══ Input rows ══

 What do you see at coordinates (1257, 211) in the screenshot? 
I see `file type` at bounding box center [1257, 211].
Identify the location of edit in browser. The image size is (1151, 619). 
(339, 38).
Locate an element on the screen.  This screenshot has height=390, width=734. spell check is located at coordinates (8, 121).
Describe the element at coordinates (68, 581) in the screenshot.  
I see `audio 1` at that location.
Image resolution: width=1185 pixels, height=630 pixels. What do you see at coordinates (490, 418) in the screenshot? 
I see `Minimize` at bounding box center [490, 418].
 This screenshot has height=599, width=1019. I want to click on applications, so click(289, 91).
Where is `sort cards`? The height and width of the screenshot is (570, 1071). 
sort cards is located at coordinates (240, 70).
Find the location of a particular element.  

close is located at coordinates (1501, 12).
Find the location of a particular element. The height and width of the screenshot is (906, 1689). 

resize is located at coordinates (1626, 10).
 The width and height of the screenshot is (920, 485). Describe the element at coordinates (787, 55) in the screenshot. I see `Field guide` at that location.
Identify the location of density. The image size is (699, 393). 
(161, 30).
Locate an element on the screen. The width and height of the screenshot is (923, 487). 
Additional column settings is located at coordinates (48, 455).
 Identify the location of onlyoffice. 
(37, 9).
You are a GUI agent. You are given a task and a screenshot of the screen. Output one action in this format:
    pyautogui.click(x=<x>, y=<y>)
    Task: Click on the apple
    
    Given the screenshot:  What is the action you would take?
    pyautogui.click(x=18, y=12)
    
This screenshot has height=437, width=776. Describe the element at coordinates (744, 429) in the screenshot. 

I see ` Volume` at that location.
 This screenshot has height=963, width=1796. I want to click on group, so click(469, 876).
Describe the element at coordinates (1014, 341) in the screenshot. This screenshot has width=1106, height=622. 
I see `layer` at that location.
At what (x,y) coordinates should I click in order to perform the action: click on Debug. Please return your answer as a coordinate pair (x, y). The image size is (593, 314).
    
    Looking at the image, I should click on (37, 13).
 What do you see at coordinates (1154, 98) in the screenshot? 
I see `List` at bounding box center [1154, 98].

═══

Given request> Copy out, word for word, every line from the one containing "Describe the element at coordinates (68, 581)" down to the last line, including both.

Exercise answer>
Describe the element at coordinates (68, 581) in the screenshot.  
I see `audio 1` at that location.
Image resolution: width=1185 pixels, height=630 pixels. What do you see at coordinates (490, 418) in the screenshot? 
I see `Minimize` at bounding box center [490, 418].
 This screenshot has height=599, width=1019. I want to click on applications, so click(289, 91).
Where is `sort cards`? The height and width of the screenshot is (570, 1071). 
sort cards is located at coordinates (240, 70).
Find the location of a particular element.  

close is located at coordinates (1501, 12).
Find the location of a particular element. The height and width of the screenshot is (906, 1689). 

resize is located at coordinates (1626, 10).
 The width and height of the screenshot is (920, 485). Describe the element at coordinates (787, 55) in the screenshot. I see `Field guide` at that location.
Identify the location of density. The image size is (699, 393). 
(161, 30).
Locate an element on the screen. The width and height of the screenshot is (923, 487). 
Additional column settings is located at coordinates (48, 455).
 Identify the location of onlyoffice. 
(37, 9).
You are a GUI agent. You are given a task and a screenshot of the screen. Output one action in this format:
    pyautogui.click(x=<x>, y=<y>)
    Task: Click on the apple
    
    Given the screenshot:  What is the action you would take?
    pyautogui.click(x=18, y=12)
    
This screenshot has height=437, width=776. Describe the element at coordinates (744, 429) in the screenshot. 

I see ` Volume` at that location.
 This screenshot has height=963, width=1796. I want to click on group, so click(469, 876).
Describe the element at coordinates (1014, 341) in the screenshot. This screenshot has width=1106, height=622. 
I see `layer` at that location.
At what (x,y) coordinates should I click in order to perform the action: click on Debug. Please return your answer as a coordinate pair (x, y). The image size is (593, 314).
    
    Looking at the image, I should click on (37, 13).
 What do you see at coordinates (1154, 98) in the screenshot? 
I see `List` at bounding box center [1154, 98].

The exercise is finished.